Sollten sie gemeinsam nach Russland reisen, sagt die Tochter, dürfe ihre 88-jährige Mutter aufgrund der Behördenentscheidung nicht wieder einreisen. Die Familie plagt die Ungewissheit, wie es nun weitergeht. Lena Ibragimova sagt, sie wolle nicht nach Russland zurück, sondern hier bleiben. 

Von der Stadt heißt es auf Anfrage, man könne sich zu einem konkreten personenbezogenen Einzelfall nicht äußern. Ganz allgemein könne man aber sagen, dass bei Auslandsreisen der ausländerrechtliche Status von großer Bedeutung sei.
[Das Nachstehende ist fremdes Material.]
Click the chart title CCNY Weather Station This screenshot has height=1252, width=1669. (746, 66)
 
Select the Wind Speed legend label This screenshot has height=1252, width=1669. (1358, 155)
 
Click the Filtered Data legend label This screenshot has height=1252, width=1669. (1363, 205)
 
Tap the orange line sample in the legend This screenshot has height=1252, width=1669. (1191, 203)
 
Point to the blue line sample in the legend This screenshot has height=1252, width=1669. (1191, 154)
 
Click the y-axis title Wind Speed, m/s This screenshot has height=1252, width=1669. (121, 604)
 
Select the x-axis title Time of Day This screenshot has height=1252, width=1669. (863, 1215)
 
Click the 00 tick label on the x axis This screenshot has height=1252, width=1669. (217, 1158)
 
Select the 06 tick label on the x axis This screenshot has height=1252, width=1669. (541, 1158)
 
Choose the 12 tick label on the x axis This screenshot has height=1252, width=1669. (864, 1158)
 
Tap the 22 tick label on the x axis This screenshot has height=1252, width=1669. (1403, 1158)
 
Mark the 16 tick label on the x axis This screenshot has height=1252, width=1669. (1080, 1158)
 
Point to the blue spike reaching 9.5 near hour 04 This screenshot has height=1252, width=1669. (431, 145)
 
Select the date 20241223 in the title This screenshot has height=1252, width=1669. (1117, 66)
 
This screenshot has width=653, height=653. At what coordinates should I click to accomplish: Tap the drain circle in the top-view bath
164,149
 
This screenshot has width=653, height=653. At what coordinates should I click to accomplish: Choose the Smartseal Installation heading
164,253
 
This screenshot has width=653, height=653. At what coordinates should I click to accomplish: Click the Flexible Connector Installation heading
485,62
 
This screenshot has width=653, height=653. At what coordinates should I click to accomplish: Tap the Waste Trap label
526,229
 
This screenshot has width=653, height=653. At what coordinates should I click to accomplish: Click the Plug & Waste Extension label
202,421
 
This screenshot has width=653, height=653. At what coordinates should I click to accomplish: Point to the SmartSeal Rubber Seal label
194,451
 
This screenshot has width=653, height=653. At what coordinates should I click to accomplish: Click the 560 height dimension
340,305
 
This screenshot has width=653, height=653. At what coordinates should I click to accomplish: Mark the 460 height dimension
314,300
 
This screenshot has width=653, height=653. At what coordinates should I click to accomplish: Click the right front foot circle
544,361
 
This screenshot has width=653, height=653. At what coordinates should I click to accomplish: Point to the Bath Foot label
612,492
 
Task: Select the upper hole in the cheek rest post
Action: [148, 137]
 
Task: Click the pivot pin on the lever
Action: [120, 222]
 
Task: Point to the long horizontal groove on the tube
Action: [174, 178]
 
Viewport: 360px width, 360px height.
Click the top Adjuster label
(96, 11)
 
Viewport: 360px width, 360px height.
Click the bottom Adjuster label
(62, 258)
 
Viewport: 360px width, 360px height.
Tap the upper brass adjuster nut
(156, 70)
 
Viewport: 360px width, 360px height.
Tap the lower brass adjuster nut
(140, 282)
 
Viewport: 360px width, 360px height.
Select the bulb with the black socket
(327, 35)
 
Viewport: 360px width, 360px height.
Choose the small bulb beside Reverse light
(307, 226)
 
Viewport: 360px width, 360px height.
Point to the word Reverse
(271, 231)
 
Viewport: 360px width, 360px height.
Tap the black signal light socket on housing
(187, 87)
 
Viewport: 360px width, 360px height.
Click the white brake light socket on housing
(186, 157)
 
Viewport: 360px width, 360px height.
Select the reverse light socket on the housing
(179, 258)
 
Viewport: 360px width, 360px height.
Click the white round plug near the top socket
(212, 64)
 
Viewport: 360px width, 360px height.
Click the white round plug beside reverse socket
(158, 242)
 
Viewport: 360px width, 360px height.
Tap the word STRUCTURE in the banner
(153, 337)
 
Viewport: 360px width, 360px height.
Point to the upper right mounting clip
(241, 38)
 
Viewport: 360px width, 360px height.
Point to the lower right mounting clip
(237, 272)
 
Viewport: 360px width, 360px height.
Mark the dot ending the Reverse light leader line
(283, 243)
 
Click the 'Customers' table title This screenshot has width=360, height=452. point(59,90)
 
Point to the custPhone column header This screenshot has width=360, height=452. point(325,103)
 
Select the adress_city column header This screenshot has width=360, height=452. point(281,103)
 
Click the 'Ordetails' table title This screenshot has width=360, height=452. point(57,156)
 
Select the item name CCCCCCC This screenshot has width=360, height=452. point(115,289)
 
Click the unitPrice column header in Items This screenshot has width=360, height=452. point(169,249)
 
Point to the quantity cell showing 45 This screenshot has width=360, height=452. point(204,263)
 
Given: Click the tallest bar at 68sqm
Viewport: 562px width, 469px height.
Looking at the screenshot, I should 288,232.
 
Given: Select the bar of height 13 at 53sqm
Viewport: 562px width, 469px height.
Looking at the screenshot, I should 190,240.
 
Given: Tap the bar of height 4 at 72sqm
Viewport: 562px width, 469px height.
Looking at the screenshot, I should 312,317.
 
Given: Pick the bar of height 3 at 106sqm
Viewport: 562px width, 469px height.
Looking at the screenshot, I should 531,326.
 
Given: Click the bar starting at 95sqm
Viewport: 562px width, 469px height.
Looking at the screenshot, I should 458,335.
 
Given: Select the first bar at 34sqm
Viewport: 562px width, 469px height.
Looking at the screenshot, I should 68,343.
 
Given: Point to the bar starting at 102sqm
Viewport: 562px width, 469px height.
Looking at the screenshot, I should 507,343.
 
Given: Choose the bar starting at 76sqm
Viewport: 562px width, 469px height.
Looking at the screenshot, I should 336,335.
Wer etwa eine Duldung habe und aus Deutschland einreise, könne nicht wieder legal einreisen. Nach Auskunft der Stadt befasst man sich jährlich mit einer niedrigen fünfstelligen Anzahl von Anträgen zur Erteilung oder Verlängerung von Aufenthaltstiteln. Abgelehnt werden demnach nur wenige, die Zahl liege "in einem deutlich einstelligen Prozentbereich". Diese Entscheidungen hielten dann aber zumeist einer gerichtlichen Überprüfung stand, was ja auch bei der Seniorin der Fall ist. Zumindest bislang. 

Anwalt Ernst Lauffer sagt, in vergleichbaren Fällen würde den Betroffenen zumindest eine Erlaubnis erteilt, kranke Angehörige im Ausland einmalig besuchen zu dürfen - dies habe die Stadt aber in diesem Fall verwehrt. Er kritisiert das Vorgehen in dem Fall deutlich. Seine Mandantin, sagt er, sei eindeutig pflegebedürftig und falle hier doch auch niemandem zur Last; er könne nicht verstehen, warum sie keinen Aufenthaltstitel erhalte. Der Anwalt hat Rechtsmittel gegen die Entscheidung eingelegt.